Can We Simulate Your Future Through Your Microbiome?
Twin Things Podcast #7 – a conversation with Tomasz Kościółek from Sano
Microbiome AI digital twins
What if the microbes living inside us could offer a preview of our future health? This is the starting point for episode #7 of the Twin Things Podcast, in which host Kasia Baliga‑Nicholson talks to Tomasz Kościółek, Research Team Leader of the Structural and Functional Genomics Group at Sano Centre for Computational Medicine.
If you’re curious how tiny organisms and big data come together in computational medicine, follow the link and watch the full discussion.
nstead of treating the microbiome as just a “background detail”, the conversation looks at it as a dynamic layer of the human body – one that continuously interacts with our diet, environment, and physiology. Tomasz explains how computational biology and AI are changing the way researchers work with microbiome data: from studying individual bacterial strains to analysing complex networks of interactions and their potential links to health and disease.

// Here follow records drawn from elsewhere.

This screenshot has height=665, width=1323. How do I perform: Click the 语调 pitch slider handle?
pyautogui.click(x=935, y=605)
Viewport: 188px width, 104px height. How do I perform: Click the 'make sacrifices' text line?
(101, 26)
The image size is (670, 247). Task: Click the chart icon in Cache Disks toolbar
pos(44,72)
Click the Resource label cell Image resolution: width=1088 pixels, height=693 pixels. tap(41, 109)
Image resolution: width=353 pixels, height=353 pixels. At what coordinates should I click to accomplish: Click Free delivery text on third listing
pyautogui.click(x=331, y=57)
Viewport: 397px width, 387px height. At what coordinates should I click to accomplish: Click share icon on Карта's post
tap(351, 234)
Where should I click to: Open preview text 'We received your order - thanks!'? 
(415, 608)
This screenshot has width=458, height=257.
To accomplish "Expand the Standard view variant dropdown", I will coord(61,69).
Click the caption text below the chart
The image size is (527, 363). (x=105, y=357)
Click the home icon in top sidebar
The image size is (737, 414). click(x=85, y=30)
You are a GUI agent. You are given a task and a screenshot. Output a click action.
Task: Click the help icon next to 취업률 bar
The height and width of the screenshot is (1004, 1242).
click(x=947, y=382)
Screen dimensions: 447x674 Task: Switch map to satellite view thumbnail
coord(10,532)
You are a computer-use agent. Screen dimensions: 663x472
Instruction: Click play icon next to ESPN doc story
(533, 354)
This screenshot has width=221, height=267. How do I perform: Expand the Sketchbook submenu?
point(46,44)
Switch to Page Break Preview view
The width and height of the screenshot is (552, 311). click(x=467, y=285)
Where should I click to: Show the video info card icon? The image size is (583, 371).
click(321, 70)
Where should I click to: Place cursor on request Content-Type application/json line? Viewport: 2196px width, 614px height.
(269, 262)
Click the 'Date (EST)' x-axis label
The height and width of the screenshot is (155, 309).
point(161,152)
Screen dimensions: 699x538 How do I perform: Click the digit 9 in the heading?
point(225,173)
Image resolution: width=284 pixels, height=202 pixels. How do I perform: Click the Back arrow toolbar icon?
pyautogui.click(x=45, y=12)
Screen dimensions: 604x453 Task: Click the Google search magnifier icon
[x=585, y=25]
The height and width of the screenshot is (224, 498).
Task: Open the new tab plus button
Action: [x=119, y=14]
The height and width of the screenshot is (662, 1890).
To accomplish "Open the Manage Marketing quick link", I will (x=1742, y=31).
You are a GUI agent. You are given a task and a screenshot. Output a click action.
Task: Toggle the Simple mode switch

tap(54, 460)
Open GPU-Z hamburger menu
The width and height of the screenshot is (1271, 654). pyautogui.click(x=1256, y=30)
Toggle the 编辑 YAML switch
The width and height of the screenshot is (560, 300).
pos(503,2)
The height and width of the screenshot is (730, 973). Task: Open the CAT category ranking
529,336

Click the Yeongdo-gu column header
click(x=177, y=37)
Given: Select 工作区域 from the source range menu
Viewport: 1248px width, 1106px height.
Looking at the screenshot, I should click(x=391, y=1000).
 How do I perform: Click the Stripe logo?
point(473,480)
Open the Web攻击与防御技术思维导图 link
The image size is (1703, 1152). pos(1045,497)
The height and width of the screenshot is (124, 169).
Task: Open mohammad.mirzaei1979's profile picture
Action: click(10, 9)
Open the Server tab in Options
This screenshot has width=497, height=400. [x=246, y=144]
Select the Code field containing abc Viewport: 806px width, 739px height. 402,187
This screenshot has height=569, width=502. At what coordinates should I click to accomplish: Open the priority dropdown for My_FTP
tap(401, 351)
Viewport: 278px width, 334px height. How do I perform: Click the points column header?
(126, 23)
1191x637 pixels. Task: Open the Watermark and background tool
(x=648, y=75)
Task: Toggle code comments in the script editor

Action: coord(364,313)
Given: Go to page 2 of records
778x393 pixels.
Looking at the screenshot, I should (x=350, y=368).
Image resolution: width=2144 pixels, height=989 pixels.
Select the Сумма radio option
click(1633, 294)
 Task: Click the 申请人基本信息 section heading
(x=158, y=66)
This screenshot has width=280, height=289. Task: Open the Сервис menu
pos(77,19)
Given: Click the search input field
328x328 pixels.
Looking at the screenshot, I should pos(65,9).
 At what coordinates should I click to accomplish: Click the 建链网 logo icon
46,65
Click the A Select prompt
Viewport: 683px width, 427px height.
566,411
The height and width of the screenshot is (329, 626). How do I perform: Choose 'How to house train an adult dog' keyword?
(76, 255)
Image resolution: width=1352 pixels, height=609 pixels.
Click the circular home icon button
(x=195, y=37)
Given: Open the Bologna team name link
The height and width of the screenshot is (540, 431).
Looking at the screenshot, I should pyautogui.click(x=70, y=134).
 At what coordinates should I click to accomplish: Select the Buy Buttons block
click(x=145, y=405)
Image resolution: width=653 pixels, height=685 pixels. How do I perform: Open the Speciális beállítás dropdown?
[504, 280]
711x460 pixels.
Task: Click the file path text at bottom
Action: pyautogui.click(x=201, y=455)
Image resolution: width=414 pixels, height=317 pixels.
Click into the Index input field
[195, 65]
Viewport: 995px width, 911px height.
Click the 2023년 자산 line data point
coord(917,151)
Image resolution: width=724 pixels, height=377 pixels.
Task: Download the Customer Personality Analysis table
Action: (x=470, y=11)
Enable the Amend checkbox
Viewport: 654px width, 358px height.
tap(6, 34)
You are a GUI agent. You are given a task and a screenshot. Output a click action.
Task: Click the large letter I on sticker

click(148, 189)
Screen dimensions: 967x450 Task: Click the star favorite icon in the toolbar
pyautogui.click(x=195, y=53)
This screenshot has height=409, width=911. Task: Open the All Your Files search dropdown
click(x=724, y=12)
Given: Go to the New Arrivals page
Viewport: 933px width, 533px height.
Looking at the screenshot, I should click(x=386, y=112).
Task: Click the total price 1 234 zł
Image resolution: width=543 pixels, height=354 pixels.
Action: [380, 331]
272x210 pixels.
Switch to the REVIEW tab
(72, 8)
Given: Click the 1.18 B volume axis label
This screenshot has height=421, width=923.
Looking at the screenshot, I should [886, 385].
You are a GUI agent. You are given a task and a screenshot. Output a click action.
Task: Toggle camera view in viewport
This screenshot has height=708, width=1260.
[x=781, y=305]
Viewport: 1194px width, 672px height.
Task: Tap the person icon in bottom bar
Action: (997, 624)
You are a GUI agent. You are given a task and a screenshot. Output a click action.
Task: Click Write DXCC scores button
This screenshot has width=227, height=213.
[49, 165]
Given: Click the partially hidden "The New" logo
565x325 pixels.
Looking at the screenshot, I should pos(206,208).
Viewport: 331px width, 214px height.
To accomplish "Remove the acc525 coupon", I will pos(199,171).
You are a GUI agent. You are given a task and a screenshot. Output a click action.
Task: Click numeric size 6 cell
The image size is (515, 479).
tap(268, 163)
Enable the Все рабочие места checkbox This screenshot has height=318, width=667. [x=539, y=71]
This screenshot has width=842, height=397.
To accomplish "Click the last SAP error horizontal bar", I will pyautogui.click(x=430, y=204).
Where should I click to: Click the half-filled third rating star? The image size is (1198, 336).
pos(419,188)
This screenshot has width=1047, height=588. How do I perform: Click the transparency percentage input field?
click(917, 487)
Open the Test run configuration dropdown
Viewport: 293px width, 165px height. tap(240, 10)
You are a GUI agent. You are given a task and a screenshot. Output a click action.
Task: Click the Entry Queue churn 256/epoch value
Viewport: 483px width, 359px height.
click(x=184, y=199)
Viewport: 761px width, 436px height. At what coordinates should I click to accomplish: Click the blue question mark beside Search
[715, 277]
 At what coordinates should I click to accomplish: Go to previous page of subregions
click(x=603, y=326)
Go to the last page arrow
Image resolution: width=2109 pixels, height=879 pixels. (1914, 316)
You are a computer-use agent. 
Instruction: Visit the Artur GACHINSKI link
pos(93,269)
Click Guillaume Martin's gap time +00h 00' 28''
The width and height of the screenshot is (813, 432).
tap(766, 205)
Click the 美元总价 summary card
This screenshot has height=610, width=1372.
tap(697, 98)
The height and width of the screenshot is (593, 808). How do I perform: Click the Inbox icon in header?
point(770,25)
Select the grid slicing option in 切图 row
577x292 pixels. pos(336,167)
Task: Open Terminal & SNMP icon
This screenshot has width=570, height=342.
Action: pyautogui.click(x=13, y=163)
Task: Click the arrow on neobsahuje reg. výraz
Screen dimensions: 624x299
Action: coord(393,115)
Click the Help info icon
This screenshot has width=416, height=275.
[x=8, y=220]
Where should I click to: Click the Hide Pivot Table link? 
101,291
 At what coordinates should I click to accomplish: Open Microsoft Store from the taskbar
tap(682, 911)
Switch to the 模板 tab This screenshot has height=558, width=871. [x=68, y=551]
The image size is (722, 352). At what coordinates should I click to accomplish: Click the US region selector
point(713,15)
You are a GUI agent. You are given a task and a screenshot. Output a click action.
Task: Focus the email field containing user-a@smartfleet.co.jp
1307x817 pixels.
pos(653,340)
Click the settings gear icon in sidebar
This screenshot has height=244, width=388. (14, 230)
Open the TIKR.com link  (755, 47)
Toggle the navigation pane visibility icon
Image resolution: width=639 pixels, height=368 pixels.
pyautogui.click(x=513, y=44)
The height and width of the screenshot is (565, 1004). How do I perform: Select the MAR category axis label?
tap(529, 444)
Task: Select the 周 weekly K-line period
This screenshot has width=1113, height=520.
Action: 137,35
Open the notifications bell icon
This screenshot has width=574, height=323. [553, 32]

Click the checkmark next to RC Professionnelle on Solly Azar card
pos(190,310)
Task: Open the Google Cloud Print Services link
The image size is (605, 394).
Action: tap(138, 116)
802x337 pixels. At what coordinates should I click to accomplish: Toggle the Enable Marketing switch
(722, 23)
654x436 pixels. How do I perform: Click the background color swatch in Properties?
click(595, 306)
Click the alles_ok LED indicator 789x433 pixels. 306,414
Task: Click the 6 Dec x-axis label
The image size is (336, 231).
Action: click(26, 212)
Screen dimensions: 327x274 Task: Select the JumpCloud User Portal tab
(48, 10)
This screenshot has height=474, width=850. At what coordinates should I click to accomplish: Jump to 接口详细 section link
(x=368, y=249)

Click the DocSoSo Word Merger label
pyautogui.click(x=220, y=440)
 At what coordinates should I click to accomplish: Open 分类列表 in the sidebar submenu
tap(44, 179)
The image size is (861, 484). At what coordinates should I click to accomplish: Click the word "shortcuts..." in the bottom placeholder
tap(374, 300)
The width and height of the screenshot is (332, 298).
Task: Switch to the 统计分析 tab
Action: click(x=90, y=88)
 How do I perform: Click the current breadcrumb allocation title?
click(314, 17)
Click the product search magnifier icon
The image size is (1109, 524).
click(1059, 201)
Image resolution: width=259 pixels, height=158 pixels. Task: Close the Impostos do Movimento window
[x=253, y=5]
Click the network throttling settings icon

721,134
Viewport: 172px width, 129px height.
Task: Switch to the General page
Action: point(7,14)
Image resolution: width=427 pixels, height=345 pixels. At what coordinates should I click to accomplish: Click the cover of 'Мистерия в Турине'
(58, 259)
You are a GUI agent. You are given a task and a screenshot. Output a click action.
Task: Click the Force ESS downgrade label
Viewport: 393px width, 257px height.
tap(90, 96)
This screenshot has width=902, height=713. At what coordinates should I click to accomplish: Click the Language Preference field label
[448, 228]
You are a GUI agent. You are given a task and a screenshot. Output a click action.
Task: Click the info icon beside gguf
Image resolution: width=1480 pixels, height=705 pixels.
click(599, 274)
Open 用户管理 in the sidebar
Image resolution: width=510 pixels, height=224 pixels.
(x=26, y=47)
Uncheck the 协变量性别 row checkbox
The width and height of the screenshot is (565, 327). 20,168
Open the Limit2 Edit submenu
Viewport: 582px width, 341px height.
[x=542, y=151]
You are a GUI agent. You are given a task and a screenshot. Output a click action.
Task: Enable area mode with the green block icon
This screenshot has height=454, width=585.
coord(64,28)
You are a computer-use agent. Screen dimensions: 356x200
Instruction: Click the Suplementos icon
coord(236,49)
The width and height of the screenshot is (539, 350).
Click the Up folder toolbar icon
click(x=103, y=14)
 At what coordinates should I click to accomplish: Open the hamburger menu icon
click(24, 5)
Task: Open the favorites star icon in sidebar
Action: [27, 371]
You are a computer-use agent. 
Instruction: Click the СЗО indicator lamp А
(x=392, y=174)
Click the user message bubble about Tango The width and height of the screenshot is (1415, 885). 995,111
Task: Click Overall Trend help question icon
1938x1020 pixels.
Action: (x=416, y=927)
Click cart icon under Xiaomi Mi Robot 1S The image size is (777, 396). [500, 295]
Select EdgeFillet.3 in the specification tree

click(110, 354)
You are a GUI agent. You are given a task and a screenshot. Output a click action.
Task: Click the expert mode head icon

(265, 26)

Across the episode, Kasia and Tomasz move between concrete laboratory questions and broader ideas about modelling the human body. This podcast episode on microbiomes, AI and microbiome AI digital twins also touches on gut bacteria and protein structures, tools such as AlphaFold, the role of data standards, as well as citizen science initiatives that invite non‑experts into microbiome research. The notion of “digital twins” – virtual models of a person that can be updated with real data over time – appears as one of the ways in which future healthcare might integrate microbiome information into personalised decision‑making.
Why microbiome AI digital twins matter for future health
Rather than promising simple answers, the discussion highlights both the opportunities and the limitations of trying to “simulate” possible health trajectories. It offers a clear, accessible entry point into current microbiome science, while showing how computational tools and AI can help connect microscopic organisms with questions about prevention, diagnosis, and long‑term wellbeing.